Inclusive no mundo corporativo, vejo as novas práticas avançarem mais rápido do que a consciência e o desejo de assumi-las. Por exemplo, perguntei às lideranças de uma empresa qual era a importância da sustentabilidade na sua agenda. “Nenhuma” foi a resposta. No entanto, ao avaliarmos suas práticas de sustentabilidade, descobrimos que eram muitas e avançadas. A explicação não era uma estratégia nem uma decisão da liderança, mas a própria CORPOração tomando providências para sobreviver. As razões eram compliance, redução de custo, copiar o concorrente etc. Resumo: a corporação estava evoluindo para maior eficiência, maior segurança e competitividade, a despeito do desejo da mente consciente da corporação.

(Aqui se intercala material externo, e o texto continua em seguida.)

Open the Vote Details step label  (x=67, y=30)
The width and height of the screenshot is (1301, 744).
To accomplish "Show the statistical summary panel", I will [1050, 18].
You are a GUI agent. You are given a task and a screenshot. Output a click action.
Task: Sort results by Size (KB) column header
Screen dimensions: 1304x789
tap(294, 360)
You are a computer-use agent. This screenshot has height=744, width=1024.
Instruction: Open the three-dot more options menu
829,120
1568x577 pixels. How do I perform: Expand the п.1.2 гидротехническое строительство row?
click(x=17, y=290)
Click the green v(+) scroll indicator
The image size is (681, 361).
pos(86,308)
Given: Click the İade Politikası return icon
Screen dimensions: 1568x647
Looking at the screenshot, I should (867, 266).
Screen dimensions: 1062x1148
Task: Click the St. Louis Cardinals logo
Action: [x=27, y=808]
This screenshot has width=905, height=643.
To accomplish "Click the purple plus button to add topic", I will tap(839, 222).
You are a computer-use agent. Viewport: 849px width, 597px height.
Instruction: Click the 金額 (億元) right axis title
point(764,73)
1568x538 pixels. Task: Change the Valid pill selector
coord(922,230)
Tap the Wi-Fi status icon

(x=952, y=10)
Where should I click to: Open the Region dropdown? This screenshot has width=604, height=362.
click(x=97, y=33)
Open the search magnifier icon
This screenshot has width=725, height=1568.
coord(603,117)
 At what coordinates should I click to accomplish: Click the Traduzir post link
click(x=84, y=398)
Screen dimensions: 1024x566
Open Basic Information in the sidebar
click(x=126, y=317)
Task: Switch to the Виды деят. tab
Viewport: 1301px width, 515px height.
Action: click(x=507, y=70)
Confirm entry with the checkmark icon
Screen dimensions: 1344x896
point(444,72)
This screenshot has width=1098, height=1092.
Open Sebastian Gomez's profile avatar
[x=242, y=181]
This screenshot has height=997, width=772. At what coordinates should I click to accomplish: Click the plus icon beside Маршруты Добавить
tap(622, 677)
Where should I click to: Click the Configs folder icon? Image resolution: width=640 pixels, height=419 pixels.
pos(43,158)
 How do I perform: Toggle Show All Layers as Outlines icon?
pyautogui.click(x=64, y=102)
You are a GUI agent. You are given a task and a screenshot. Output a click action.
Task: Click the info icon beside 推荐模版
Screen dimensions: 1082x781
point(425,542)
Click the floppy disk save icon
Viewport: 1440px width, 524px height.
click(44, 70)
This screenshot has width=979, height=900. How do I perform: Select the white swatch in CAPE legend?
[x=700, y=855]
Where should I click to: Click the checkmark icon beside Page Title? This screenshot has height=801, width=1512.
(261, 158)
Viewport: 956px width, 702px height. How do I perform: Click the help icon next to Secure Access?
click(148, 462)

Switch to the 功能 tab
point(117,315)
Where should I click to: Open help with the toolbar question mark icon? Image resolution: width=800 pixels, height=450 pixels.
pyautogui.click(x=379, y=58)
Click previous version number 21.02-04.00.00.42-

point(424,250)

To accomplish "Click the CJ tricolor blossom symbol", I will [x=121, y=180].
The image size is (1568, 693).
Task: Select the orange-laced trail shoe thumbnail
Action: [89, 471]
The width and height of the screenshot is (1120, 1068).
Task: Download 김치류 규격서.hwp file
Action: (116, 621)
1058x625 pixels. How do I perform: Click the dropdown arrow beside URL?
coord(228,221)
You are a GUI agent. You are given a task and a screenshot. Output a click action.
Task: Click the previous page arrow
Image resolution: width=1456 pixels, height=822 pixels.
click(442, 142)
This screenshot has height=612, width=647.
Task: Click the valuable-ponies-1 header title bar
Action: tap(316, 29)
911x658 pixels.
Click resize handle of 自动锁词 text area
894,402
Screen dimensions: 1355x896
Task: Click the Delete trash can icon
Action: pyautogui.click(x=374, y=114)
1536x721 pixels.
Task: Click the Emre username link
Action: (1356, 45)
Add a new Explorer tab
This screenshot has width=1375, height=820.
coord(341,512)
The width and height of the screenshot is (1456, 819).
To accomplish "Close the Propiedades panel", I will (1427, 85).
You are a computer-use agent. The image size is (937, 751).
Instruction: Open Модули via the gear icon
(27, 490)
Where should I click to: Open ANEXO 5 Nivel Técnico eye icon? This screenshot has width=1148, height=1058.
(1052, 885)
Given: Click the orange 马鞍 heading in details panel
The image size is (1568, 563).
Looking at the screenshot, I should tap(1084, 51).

Num âmbito social, estamos vivendo o processo de transformação da vertical, lenta, fragmentada e pesada sociedade industrial na horizontal, ágil, integrada e leve sociedade do conhecimento. Não é uma transformação fácil para quem foi acostumado a ver o futuro como projeção do passado e terá agora que aprender a conviver com a incerteza do futuro. Dizem os historiadores que, sempre que a sociedade passa por períodos de transição como este, a insegurança e o medo da nova realidade provocam surtos de depressão e violência. É um momento de luto pela lagarta que se vai e de alegria pela borboleta que chega. Essa transformação é dada. Ninguém escolheu. Ela já está acontecendo. O que podemos fazer é sofrer menos, desapegando do que é sabido e dominado, acreditando que, no processo da evolução, a destruição tem o sentido de liberar a energia de um estado para reorganizá-la num plano mais complexo e adequado às novas circunstâncias da vida.

TALK THE WALK

Aliviar esse sofrimento é o desafio dessas gerações que herdaram a sociedade industrial e estão instalando a sociedade do conhecimento. São pessoas entre os meus 64 anos e os 3 anos da minha neta Teresa que, se tiverem consciência dessa transformação, têm obrigação de contar a todos o que ocorre. Já está na mídia. Seja um André Lara Resende, que nos provoca a repensar o capitalismo, ou um Marcelo Gleiser, que nos dá notícia do multiverso e anuncia a Terceira Revolução Copernicana.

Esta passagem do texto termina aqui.